Hoy me doy cuenta de que hasta ayer, yo pensaba que mi
cáncer no era cáncer… quiero decir, que los tumorcitos son tan pequeños y están
en grado 1, así que es como si no tuviera nada. Que soy una súper mujer y esto
será pan comido para mí, y que me van a quitar el seno y eso ya es un golpe
bastante fuerte, así que aquí se acabará toda la historia.
Escuchándola a ella contarme lo duro que fueron los ocho
meses de quimio, fui cayendo en cuenta del horrible animal peludo y alado que
volaba sobre mí.
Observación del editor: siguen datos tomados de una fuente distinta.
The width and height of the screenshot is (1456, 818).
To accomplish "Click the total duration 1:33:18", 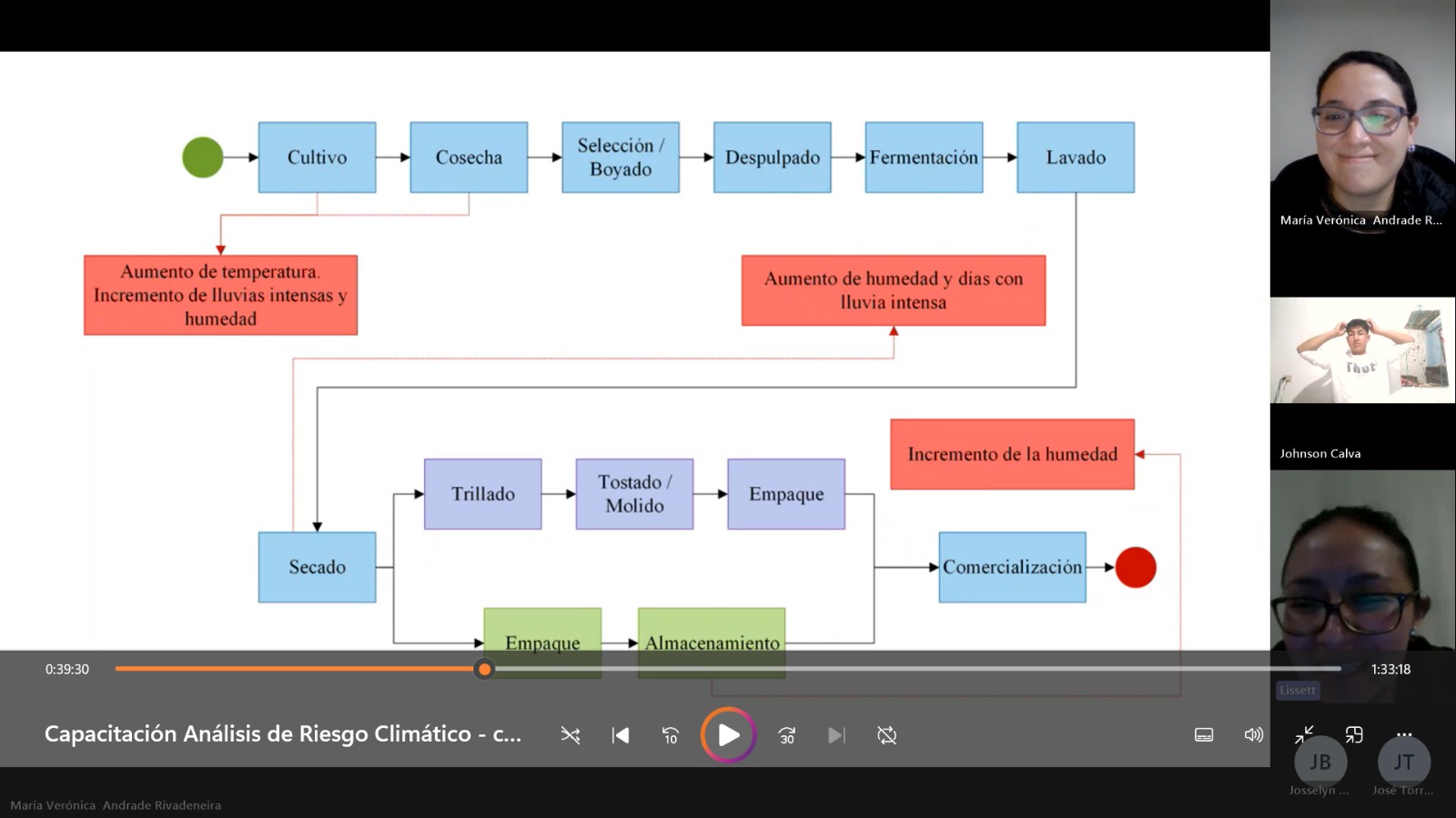I will [1390, 670].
A ella no le quitaron el seno, y sin embargo, tuvo que pasar
por el largo proceso de quimio. Se le cayó todo el pelo (¡todo!). No había
pensado que si se cae el pelo de la cabeza se cae el pelo del pubis también,
(¿acaso sólo tenemos pelo en la cabeza?) y el de las cejas, y a veces casi todas las
pestañas. Me contó lo endemoniadamente fuerte del tratamiento. Lo mal que se
sintió. Los cambios de carácter, las náuseas, los mareos, los vómitos… De pronto ella se contuvo y acotó “no te quiero
asustar, pero tampoco te voy a mentir”. Y yo, haciéndome la macha, continué
unos minutos la conversa.
Con tanta información nueva en mi cabeza, rondando
alucinadamente entre brincos y saltos de los niños, lo que quería era tirarme
en la grama a llorar. Luego, en la verbena, la chica estaba bailando en la clase abierta de
aeróbics, y esa imagen que podía llenarme de luz -porque finalmente es una chica
viva que pasó por todo, y es ahora una chica feliz y plena bailando frente a mí-, no me reconfortaba en
lo absoluto. En su momento, cuando me enteré
por lo que ella estaba pasando, la miraba con lástima. Recuerdo cuando
llevaba su peluca, y yo intentaba desviar mi mirada y pensaba con pena
“pobrecita la profe de Daniel”. Y ahora tengo que buscar recursos y
herramientas para que esa mirada de los otros posada en mí, -aún solo los otros
más cercanos, lo íntimos a quienes les he contado la noticia- no me queme, ni
me estorbe, ni me desaliente. La mirada de lástima que viene por instinto, la
que se va sola cuando vemos a alguien sin un pie, sin un brazo, sin una parte
del cuerpo, la mirada que se escapa y no tiene vergüenza porque el morbo puede
más y qué pena honda la que siento… es una mirada que desconozco y me perturba,
me asombra y me llena de incomodidad.